Vast business opportunities have opened to Nigerians at the Calabar Port, with the maiden voyage of MV Boreas, a container vessel by Marguisa Shipping Line from Madrid, Spain to the ECM Terminals.
Marguisa Shipping Line, which had an arrangement with ECM Terminals Limited, a concessionaire of multi-purpose terminal ‘B’ of Calabar Port in Cross River State, southern Nigeria, has opened the flood gates for more vessels to berth at the Calabar port.
The General Manager of ECM Terminals Limited, Diran Akorede, said that the shipping company would be berthing ocean going vessels every fortnight at the Calabar Port, an arrangement, which he noted would translate to boundless economic opportunities for Nigerians.
“The container vessels, which will be calling the terminal every two weeks would benefit terminal operators and the Nigerian Government as well as give a big relief to the shippers. The most important thing is that the economy of the Cross River and the entire catchment area will improve”.
“There is also going to be employment opportunities, that is, a lot of indirect employment will be generated. A lot of truckers will be coming in, hoteliers, food vendors, the banks and others will all benefit from it besides the direct employment opportunities such as the 250 dock workers we have currently, which is expected to rise in a few months,” the General Manager stated.
He averred that with the efforts of the government to de congest the ports in Lagos and Rivers States, Calabar port would be the preferred hub for clients in northern Nigeria and parts of south-east regions.
Although ECM Terminals opened its gates to different kinds of cargo vessels ranging from liquid to bulk, dry bulk, containers and general cargo.
According to Akorede, a few container vessels berthed at the ECM Terminals after operations commenced at the Calabar port and with the evolution in the cargo shipping sector, worldwide the need for the channel to be dredged became of priority concern.
He stated, “shipping has evolved globally as most companies prefer larger vessels that cannot navigate the current approach draft of the Calabar Channel, which is 6.4 metres at high waters. The agreement we reached with the Nigerian Government in 2007 was to have the channel dredged to a depth of 9.4 metres”
“What we need right now is for the Nigerian Government to complete the dredging of the Calabar Channel. This port, can comfortably serve northern Nigeria and parts of southern Nigeria besides serving as a corridor for other countries like Chad and Niger Republics,” he further said.
The General Manager also urged the Ministry of Works and Housing to expedite action on the reconstruction of the Calabar-Itu, Calabar-Ikom Highways to effectively accommodate heavy duty trucks.
Akorede noted that prior to the privatization of the Calabar Port, the Nigerian Ports Authority introduced a 30% rebate due to the channel limitation.
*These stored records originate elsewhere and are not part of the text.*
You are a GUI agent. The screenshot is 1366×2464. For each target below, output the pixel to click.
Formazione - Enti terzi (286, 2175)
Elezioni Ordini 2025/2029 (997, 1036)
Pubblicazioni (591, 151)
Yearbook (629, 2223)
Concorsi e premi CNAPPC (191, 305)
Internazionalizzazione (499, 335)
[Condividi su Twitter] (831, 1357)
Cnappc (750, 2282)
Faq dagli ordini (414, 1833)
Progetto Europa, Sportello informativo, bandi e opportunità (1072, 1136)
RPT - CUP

“The Nigerian Government recently introduced a 10 percent rebate for all ports in southern Nigeria, which Marguisa Shipping Line did not benefit from due to the condition attached to the rebate.
“Before Calabar port was concessioned, there was a rebate of 30 percent to encourage shipping lines to berth in Calabar due to the channel limitation. But once the terminal was privatized, the rebate was removed. Since the NPA has yet to fulfill the dredging, it would be better for the rebate to be reintroduced,” he said.
The General Manager commended commended the management of the Nigerian Port Authority led by Hadiza Bala Usman for collaborating with ECM Terminals and tackling several challenges within the Calabar port.
He urged the Managing Director to sustain the achievements recorded so far by dredging the channel.